Work order:
Print the lines that run from the line with "This screenshot has height=577, width=1051." to the line with "You are a computer-use agent. The", keeping both end lines, exactly as they appear in the entries below, and nothing else.

Records provided:
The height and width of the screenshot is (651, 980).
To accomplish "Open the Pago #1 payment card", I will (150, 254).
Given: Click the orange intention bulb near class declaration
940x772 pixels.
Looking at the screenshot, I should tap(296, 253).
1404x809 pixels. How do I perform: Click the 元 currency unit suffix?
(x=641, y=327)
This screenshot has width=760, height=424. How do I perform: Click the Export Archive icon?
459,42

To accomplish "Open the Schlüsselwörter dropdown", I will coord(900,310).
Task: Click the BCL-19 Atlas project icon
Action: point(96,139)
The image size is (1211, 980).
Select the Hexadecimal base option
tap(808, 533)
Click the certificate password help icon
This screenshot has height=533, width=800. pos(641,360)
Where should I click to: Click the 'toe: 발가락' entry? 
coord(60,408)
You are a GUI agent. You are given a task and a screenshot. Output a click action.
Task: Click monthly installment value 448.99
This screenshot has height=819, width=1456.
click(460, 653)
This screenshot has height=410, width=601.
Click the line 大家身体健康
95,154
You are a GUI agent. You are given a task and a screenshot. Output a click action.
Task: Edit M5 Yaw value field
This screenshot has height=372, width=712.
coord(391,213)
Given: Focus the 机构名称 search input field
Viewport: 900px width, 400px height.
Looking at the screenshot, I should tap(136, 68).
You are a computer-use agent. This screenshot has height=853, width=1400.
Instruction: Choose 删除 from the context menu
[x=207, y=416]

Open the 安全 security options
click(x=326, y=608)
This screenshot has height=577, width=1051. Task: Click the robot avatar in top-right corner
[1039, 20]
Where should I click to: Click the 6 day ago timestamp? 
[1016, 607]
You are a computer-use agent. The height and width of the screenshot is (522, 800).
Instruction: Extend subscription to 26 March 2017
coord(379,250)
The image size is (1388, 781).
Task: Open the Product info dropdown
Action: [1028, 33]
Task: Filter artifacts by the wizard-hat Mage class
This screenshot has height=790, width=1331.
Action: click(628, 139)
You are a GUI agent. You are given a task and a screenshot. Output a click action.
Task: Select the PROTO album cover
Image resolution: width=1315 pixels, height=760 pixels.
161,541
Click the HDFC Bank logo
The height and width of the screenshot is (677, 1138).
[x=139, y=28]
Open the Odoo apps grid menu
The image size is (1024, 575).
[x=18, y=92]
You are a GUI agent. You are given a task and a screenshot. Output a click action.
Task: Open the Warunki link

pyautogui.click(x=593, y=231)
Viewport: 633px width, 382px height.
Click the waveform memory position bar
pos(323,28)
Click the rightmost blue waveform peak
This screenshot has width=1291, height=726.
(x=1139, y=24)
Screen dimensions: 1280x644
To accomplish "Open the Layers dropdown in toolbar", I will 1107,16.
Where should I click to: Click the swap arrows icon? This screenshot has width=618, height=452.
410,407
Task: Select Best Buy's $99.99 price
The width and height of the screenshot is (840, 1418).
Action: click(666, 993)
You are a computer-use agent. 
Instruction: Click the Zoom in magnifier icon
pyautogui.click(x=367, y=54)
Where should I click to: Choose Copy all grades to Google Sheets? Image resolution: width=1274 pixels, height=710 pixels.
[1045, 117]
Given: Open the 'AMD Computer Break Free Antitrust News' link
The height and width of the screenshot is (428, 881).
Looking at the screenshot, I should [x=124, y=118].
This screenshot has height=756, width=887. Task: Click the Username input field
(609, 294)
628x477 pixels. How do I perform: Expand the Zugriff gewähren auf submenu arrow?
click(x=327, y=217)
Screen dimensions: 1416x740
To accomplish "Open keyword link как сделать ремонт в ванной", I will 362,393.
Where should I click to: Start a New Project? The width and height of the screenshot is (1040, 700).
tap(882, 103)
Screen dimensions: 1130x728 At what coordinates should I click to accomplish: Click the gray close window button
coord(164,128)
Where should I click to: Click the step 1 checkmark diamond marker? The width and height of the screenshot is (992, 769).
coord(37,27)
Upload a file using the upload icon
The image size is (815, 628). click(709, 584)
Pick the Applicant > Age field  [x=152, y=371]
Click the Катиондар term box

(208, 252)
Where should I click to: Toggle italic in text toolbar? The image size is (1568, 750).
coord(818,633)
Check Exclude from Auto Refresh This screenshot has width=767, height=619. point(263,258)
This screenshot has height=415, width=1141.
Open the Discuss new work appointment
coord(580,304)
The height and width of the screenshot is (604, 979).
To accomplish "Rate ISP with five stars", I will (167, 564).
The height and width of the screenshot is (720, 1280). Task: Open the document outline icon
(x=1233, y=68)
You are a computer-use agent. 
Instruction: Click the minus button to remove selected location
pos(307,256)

Result of the exercise:
This screenshot has height=577, width=1051. Task: Click the robot avatar in top-right corner
[1039, 20]
Where should I click to: Click the 6 day ago timestamp? 
[1016, 607]
You are a computer-use agent. The height and width of the screenshot is (522, 800).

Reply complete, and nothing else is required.